Hamlet Summary & Study Guide
SuperSummary, a modern alternative to SparkNotes and CliffsNotes, offers high-quality study guides for challenging works of literature. This 40-page guide for “Hamlet” by William Shakespeare includes detailed chapter summaries and analysis covering 20 chapters, as well as several more in-depth sections of expert-written literary analysis. Featured content includes commentary on major characters, 25 important quotes, essay topics, and key themes like Death and the Unknown and Language and Lies.
First performed in 1609, Hamlet is one of the best-known and most influential works of the playwright William Shakespeare (1564-1616). This summary refers to the 2001 Pelican edition of the play.
On a dark night, sentinels see a ghost stalking the battlements of Elsinore Castle, the royal seat of Denmark. It is the dead king, who has returned to tell his son Hamlet to avenge him. He was murdered by his brother, Claudius, who then married his wife, Gertrude, and claimed the throne. The young prince, already deep in mourning and disgusted by his mother’s speedy remarriage to his uncle, takes this visitation to heart. Swearing his friend Horatio to secrecy, he decides that, in order to find a way to kill Claudius, he will pretend to be mad.
Meanwhile, the king’s councilor, the pompous Polonius, and his son Laertes are trying to persuade his daughter Ophelia not to trust Hamlet’s declarations of affection. They fear that Hamlet’s love is fleeting, and that Ophelia will lose her honor to him. Ophelia listens to their warnings and agrees to stop spending so much time with Hamlet.

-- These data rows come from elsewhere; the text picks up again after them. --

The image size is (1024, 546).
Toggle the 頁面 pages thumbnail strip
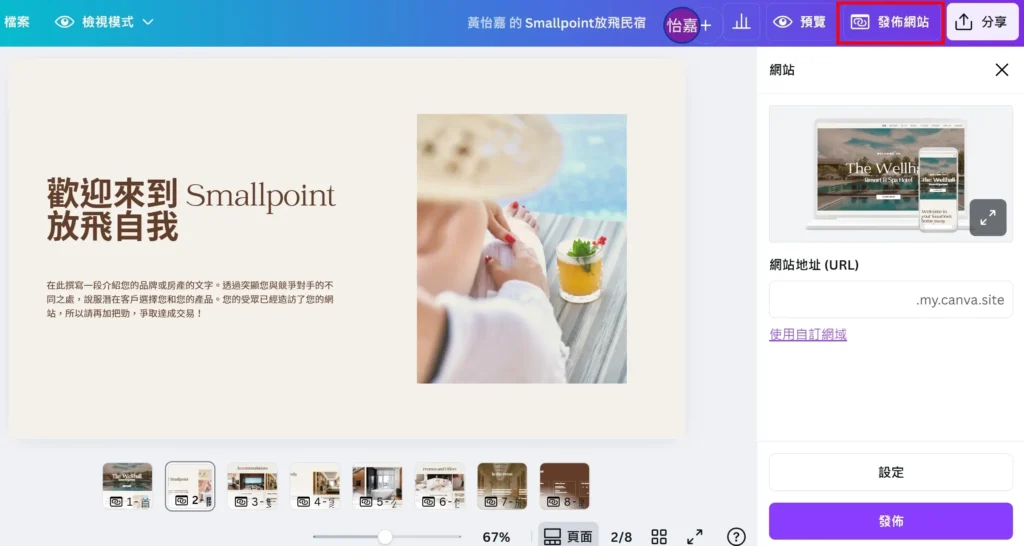tap(568, 537)
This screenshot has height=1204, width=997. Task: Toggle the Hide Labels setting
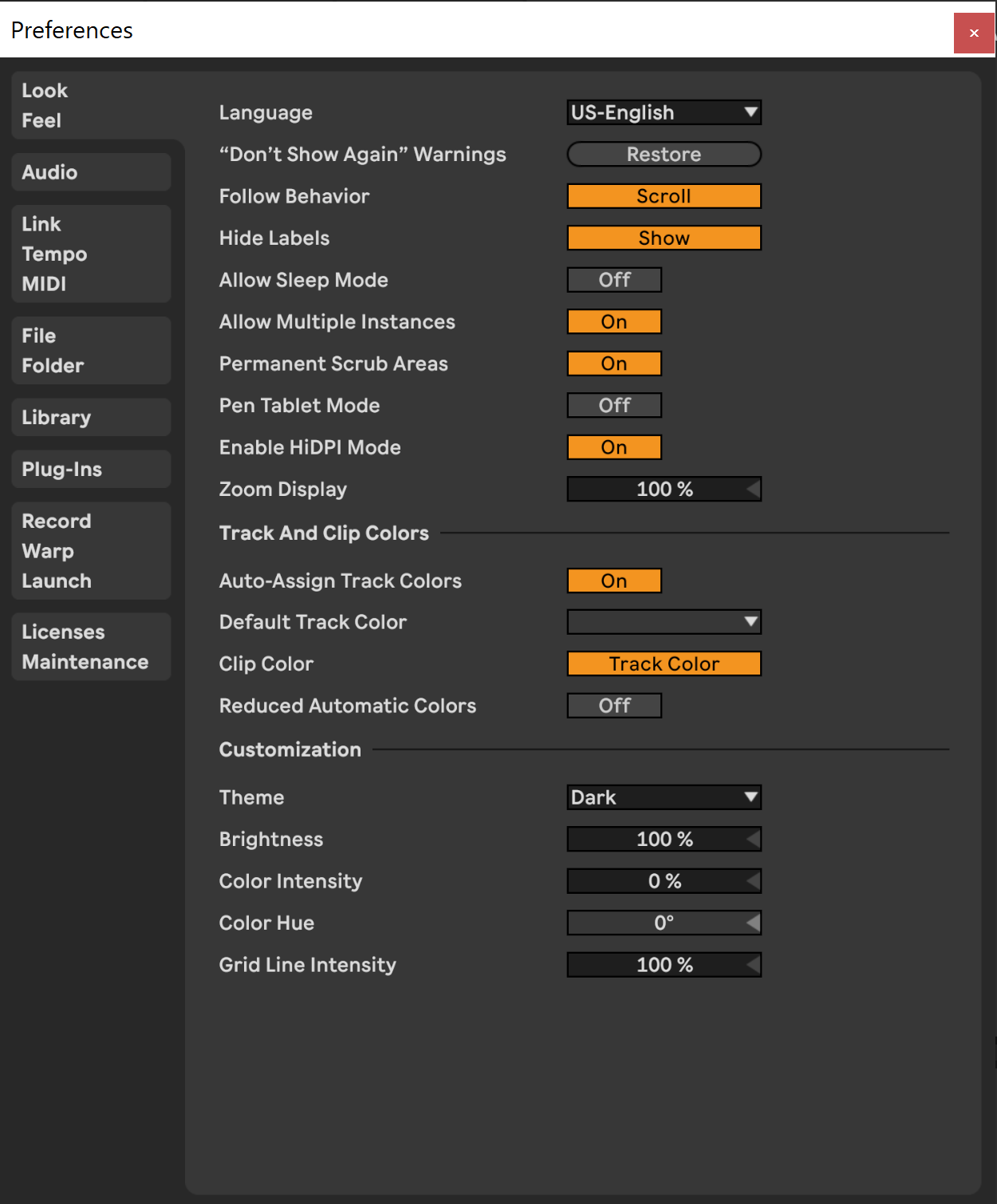(664, 237)
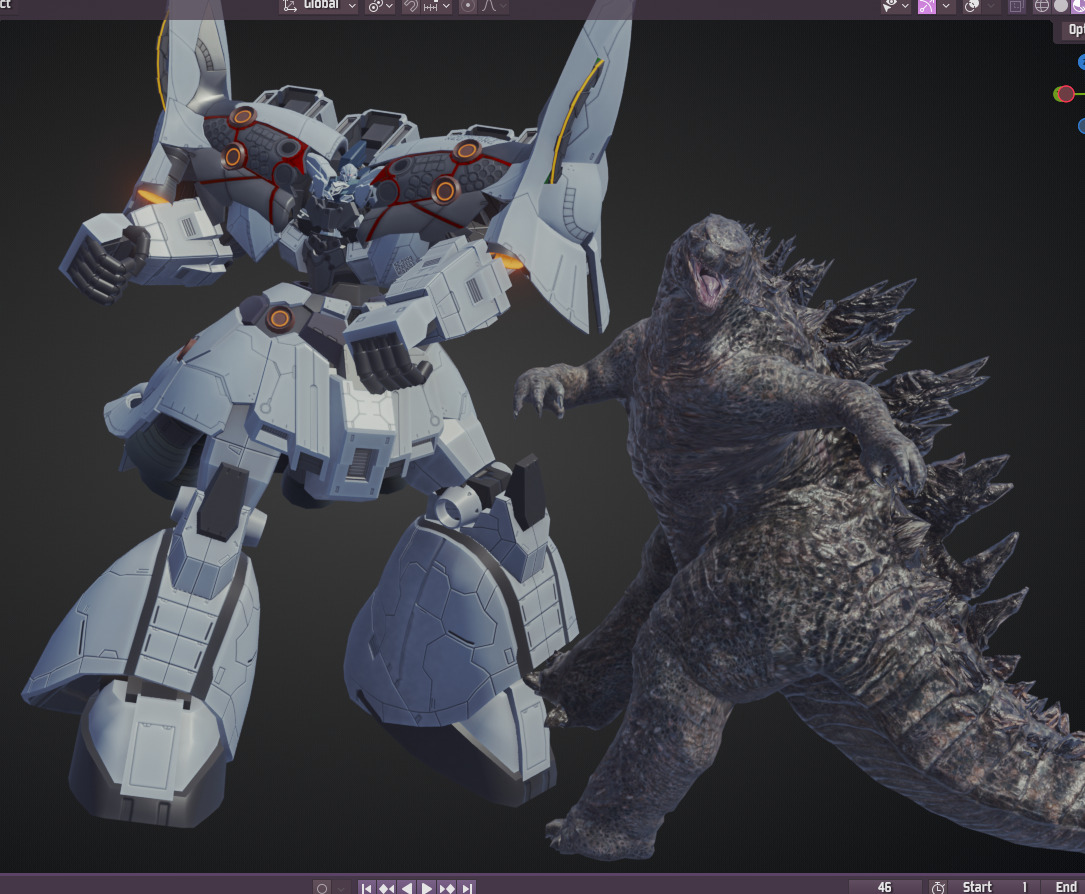Jump to the first frame

pyautogui.click(x=366, y=887)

When Hamlet turns up pretending to be mad, the court goes into a frenzy to find out what’s wrong with him. Claudius and Gertrude summon his schoolfriends Rosencrantz and Guildenstern to spy on him and send Ophelia to confront him. When Hamlet is alone, he is deeply depressed; he contemplates suicide and struggles with his doubt about whether the ghost was really his father or a devilish apparition. He becomes paranoid and mistrustful, pushing Ophelia away and seeing double-dealing everywhere.
Nevertheless, he and Horatio devise a plan to test Claudius’s guilt. They hire a company of actors to perform a play that resembles the story of the king’s murder, hoping to reveal Claudius’s guilty conscience. Indeed, Claudius is overwhelmed at the performance, and runs away. Hamlet then confronts his mother with the story of the murder and again sees the ghost of his father, though the ghost is not visible to Gertrude. Polonius is in the room at the time, eavesdropping, and Hamlet, believing him to be Claudius, stabs him to death through the tapestry he is hiding behind.
Claudius arranges to send Hamlet away to England, under the guise of damage control. He arranges for the King of England to kill Hamlet as a diplomatic favor. Hamlet discovers the orders, however, and alters them so that they condemn, instead, Rosencrantz and Guildenstern who are accompanying him to England. The ship is attacked by pirates, and in the confusion Hamlet escapes and returns to Denmark.
Claudius recruits Laertes, who wants to avenge the death of his father, to kill Hamlet through a duel with poisoned swords, with poisoned wine as a backup plan. Meanwhile, Ophelia driven mad over her father’s death and Hamlet’s cruelty, is found drowned. Hamlet learns of her death only at her funeral, where he and Laertes fight over who loved her better. Laertes agrees to go through with Claudius’s plot.
Claudius tells Hamlet that he’s laid a heavy wager on him in a civilized swordfight against Laertes, and despite Horatio’s warnings, Hamlet agrees to the fight. During the duel, Gertrude accidentally drinks poisoned wine meant for Hamlet and dies; Hamlet and Laertes are both wounded with the poisoned blade. Laertes confesses the whole plan and begs for Hamlet’s forgiveness. Hamlet kills Claudius and dies in Horatio’s arms.
Horatio is the only one left when Fortinbras, the King of Norway, arrives at court from a military victory. He swears to tell the story of how the Danish royal family met its end.